Teofilo Lee-Chiong Jr, MD, chief medical liaison at Philips, who was not involved in this study, notes that ASV was developed to care for the more challenging patient population. He says, “Patients with complex sleep apnea, whose unique ventilation needs can vary greatly throughout the night, pose special challenges to healthcare professionals caring for them. Servo-ventilation has been developed specifically for those who require more sophisticated management of central apneas and periodic respiration.” Philips also makes ASV and CPAP devices, and Lee-Chiong notes that the Philips DreamStation BiPAP autoSV is designed to detect and reduce central apneas.

Anita Simonds, Sleep and Breathing conference co-chair and professor of Sleep & Respiratory Medicine at Royal Brompton & Harefield NHS Foundation Trust, United Kingdom, says the questions raised by the research are of interest, but cautions that the work itself may not prove conclusive. “One reasonable interpretation of these results is that those patients who swapped from CPAP to ASV developed treatment-emergent central sleep apnea, or had a degree of mixed sleep-disordered breathing in which central apneas and/or hypopneas were not adequately controlled on CPAP, leading to persistence of symptoms, and therefore worse compliance,” she says. “These central events were then controlled better on ASV. This would indeed be in line with other small trials that have shown patients with treatment-emergent central sleep apnea or mixed sleep-disordered breathing may progress better on ASV than CPAP, so the results are not necessarily surprising and would support this hypothesis. As such, the results presented are of interest and generate questions and useful data for modeling, but as often with big data, it does not produce firm answers.”

The researchers were inspired to investigate this topic “since little is known about the exact prevalence or clinical impact of treatment-emergent central sleep apnea,” Benjafield says. “We hoped the research would shed light on those topics and offer guidance on how to effectively improve care and outcomes for this population.
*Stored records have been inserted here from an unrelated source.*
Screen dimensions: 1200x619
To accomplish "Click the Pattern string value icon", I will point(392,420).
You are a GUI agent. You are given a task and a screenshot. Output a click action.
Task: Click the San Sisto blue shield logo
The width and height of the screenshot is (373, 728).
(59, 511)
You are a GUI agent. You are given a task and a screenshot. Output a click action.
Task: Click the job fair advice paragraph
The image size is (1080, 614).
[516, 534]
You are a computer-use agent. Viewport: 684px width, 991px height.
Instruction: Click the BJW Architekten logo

“Our previous study on 135,000 patients on PAP therapy showed that those with treatment-emergent CSA are nearly two times more likely to terminate.3 With this research, we wanted to learn if switching these patients from CPAP (which treats obstructive events) to adaptive servo-ventilation therapy (which treats both obstructive and central events) can improve patient outcomes and adherence to therapy.”

There is still much to be done. Benjafield says, “We know that 3.5% of CPAP users have treatment-emergent CSA and that ASV can improve their therapy and adherence—but we still don’t know why or how they develop it. Can we prevent it? If not, are there common risk factors or other symptoms besides central apneas to help spot it earlier, further improving patients’ therapy quality and chances of staying on therapy?”
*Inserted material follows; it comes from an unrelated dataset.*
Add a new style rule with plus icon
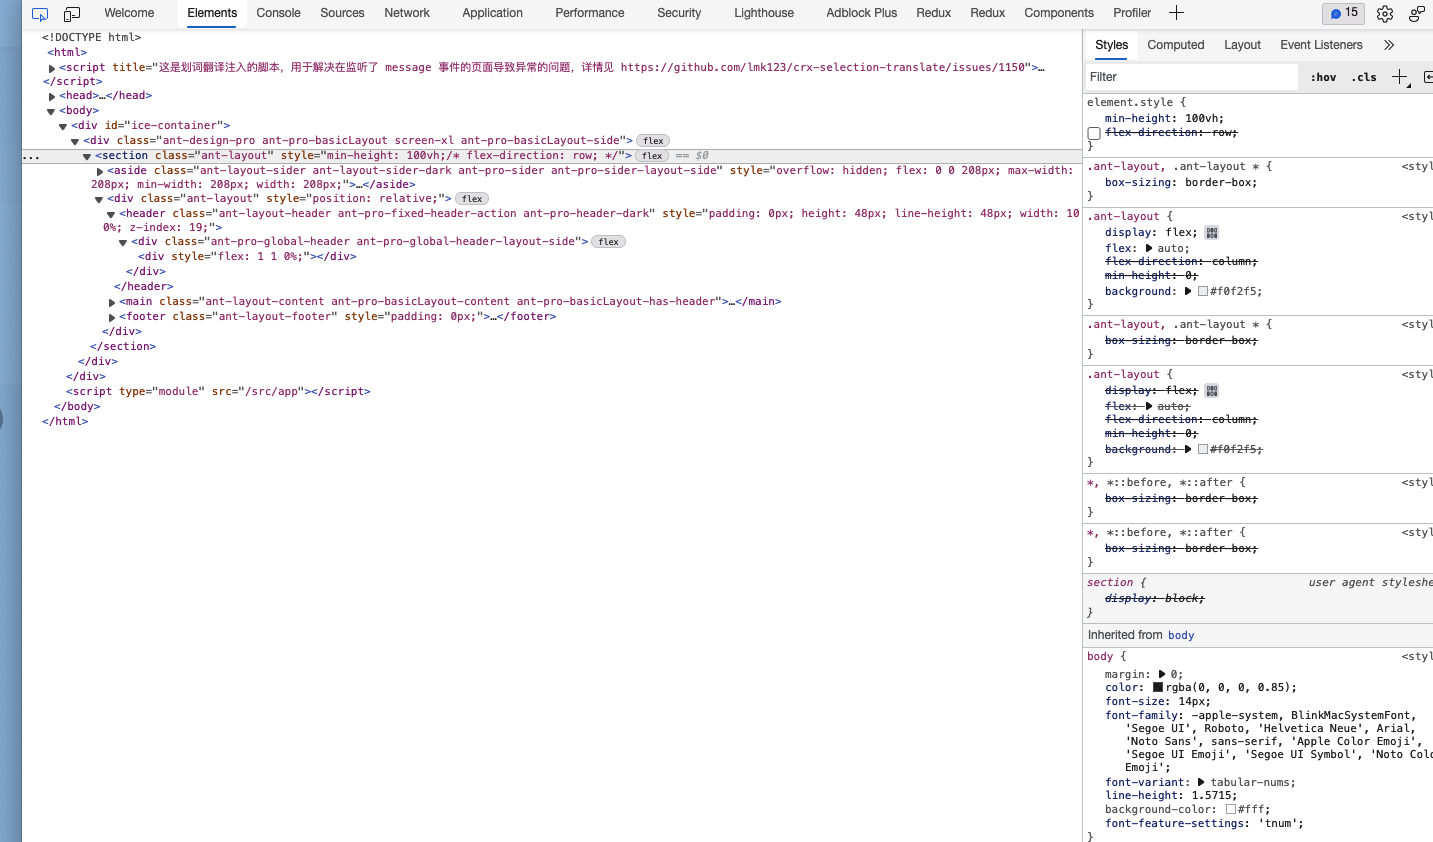 (x=1399, y=76)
As for the way forward, both Simonds and Benjafield look to big data as the guide.

“Use of big data is a new and innovative approach applied to sleep medicine. The authors used a ResMed company database of individuals started on CPAP and ASV,” Simonds says. Benjafield says, “Connected health solutions aren’t just key to best identifying patients in this study’s subpopulation, but also to liberating the data to conduct this very research. Not only does this connected care solution help clinicians remotely monitor their patients and identify those struggling with therapy; on a broader scale, it enables us to dive into these larger research questions to identify best practices for improving outcomes and adherence.”
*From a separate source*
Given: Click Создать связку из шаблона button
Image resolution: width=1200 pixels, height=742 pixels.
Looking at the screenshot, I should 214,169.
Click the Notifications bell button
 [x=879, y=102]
Tamer Abouras is a freelance writer and editor from Williamstown, NJ.

References

1. Pepin JL, Woehlre H, Liu D,  et al. Compliance after switching from CPAP to ASV: big data analysis. ERJ Open Research. 2017;3:45.
2. For patients with treatment-emergent central sleep apnea, switching from CPAP to ASV significantly improves compliance. Sleep Review. 15 May 2017. Available at: www.sleepreviewmag.com/2017/05/patients-treatment-emergent-central-sleep-apnea-switching-cpap-asv-significantly-improves-compliance
3. Woehrle H, Liu D, Armitstead J, Benjafield A, Malhotra A. Trajectories of central sleep apnea during continuous positive airway pressure and association with therapy termination: a big data analysis. Am J Respir Crit Care Med. 2017;195:A2928.